Immunization. Transgenic and littermate control mice (29–34 weeks old) were immunized i.p. with 100 μg NP(30)-KLH alum precipitated (Biosearch Technologies Inc.) in 0.2 ml saline or 0.2 ml saline (mock).
Detection of Ig gene rearrangements. DNA was isolated from spleens using Wizard SV Genomic DNA kit (Promega). PCR was set up in a volume of 20 μl with 2× ImmoMix (Bioline), 1.7 ng genomic DNA, and 250 nmol primers. PCR reactions were preheated for 5 minutes at 92°C, followed by 40 cycles of 30 seconds at 95°C, 30 seconds at 56°C, and 3 minutes at 72°C. Primers for detection of Ig rearrangements were described previously (43–46). The primers were designed to amplify all rearrangement products between JH4 and VH7183, VHJ558, or Dq52; if DHJH and VHDHJH rearrangements had occurred, 4 bands were observed depending on the JH element (JH1, JH2, JH3, or JH4) that was used. DNA Ladder (100 bp; New England Biolabs Inc.) was used to determine the size of PCR products. Primers used were: Figure 7A, 5′-GCAGCTGGTGGAGTCTGG-3′ and 5′-CTCTCAGCCGGCTCCCTCAGGG-3′; Figure 7B, 5′-CAGGTCCAACTGCAGCAG-3′ and 5′-CTCTCAGCCGGCTCCCTCAGGG-3′; Figure 7C, 5′-GCGGAGCACCACAGTGCAACTGGGAC-3′ and 5′-AAAGACCTGCAGAGGCCATTCTTACC-3′; and Figure 7D, 5′-CACGTGGGCTCCAGCATT-3′ and 5′-TCACCAGTCATTTCTGCCTTTG-3′.
RNA isolation and RT. RNA was isolated by using TRIAzol (Sigma-Aldrich) according to the supplier’s protocol. poly(A) mRNA was prepared by using dT-beads (QIAGEN), and 500 ng of mRNA was reverse transcribed in a 20-μl reaction with 100 U SuperscripII (Invitrogen Corp.), 2 mM deoxynucleoside triphosphates, 2.5 mM MgCl2, 1 U RNasin (all from Applied Biosystems), and 0.5 μg random hexanucleotide primers (Amersham Pharmacia Biotech) according to our previously published protocol (47).
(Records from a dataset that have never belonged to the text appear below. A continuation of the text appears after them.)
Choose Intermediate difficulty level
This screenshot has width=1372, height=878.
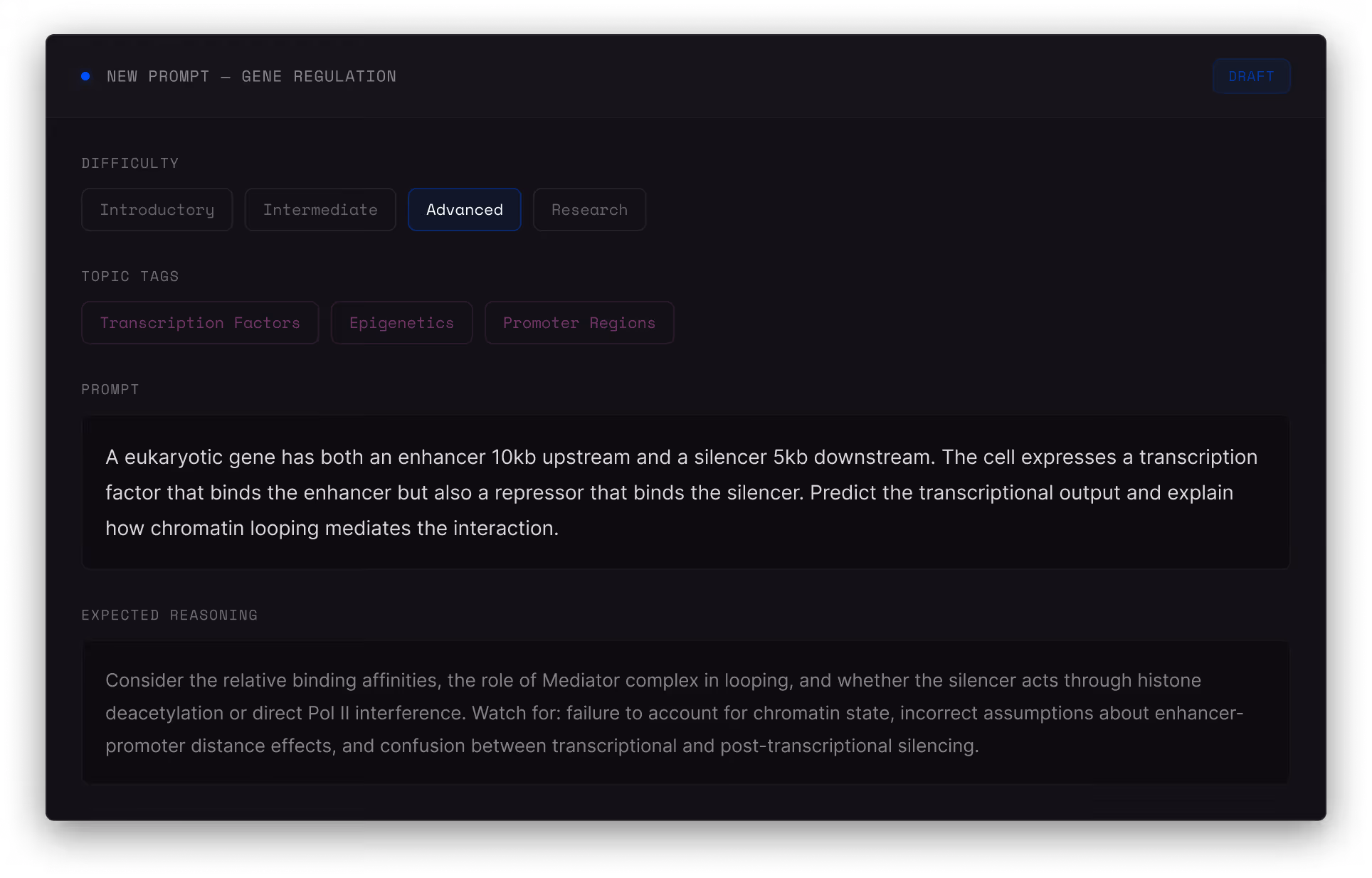320,210
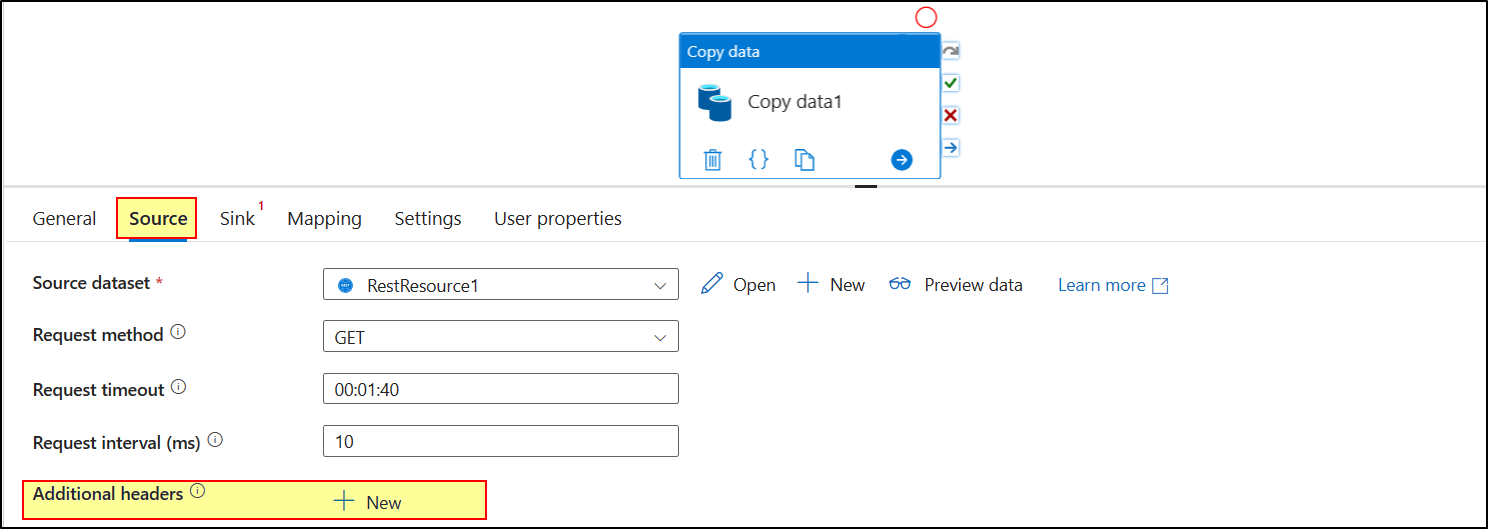Image resolution: width=1488 pixels, height=529 pixels.
Task: Add New additional header
Action: pyautogui.click(x=367, y=502)
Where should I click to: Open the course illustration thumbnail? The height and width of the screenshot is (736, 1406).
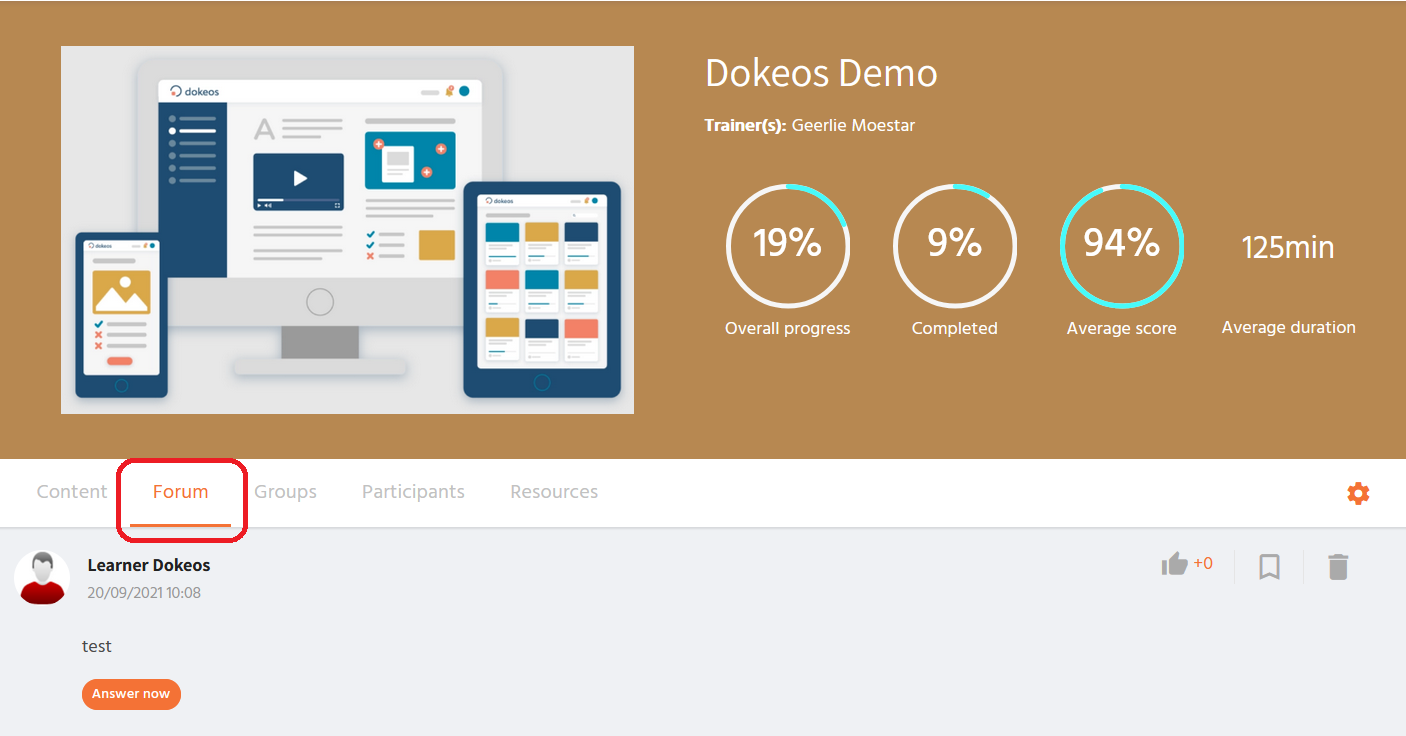tap(347, 230)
Quantitative PCR was conducted according to our published procedures (27, 47) using 2× SYBR PCR mix (Applied Biosystems).
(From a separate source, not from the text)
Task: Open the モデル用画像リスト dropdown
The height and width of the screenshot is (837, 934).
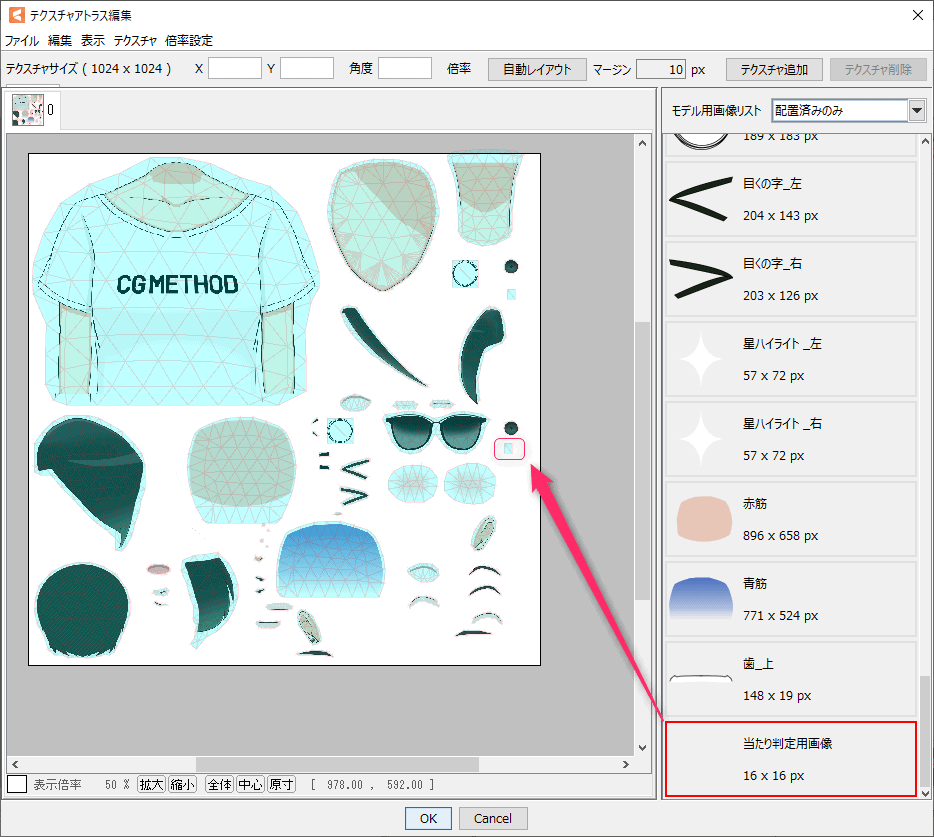Action: point(917,110)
The authors thank Rebecca Hines-Boykin for invaluable technical help; Barbara Vilen for cell lines; Stephen Clarke, Michelle Staudt, James Papin, and Blossom Damania for critical reading and discussion; and Ethel Cesarman and Amy Chadburn for lymphoma evaluation. F.D. Fakhari conducted this work as part of her thesis for the Graduate Program in Microbiology and Immunology at the University of Oklahoma Health Sciences Center. Supported by the Oklahoma Center for the Advancement of Science (grant HR03-0028), the UNC Lineberger Comprehensive Cancer Center, the NIH (grant CA109232), and the Leukemia & Lymphoma Society.
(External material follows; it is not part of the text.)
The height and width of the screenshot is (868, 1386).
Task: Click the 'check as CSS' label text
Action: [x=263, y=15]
Nonstandard abbreviations used: FSC, forward scatter; KLH, keyhole limpet hemocyanin; KS, Kaposi sarcoma; KSHV, Kaposi sarcoma–associated herpesvirus; LANA, latency-associated nuclear antigen; LPD, lymphoproliferative disease; MCD, multicentric Castleman disease; MZ, marginal zone; PCNA, proliferating cell nuclear antigen; PEL, primary effusion lymphoma; PNA, peanut agglutinin.
Conflict of interest: The authors have declared that no conflict of interest exists.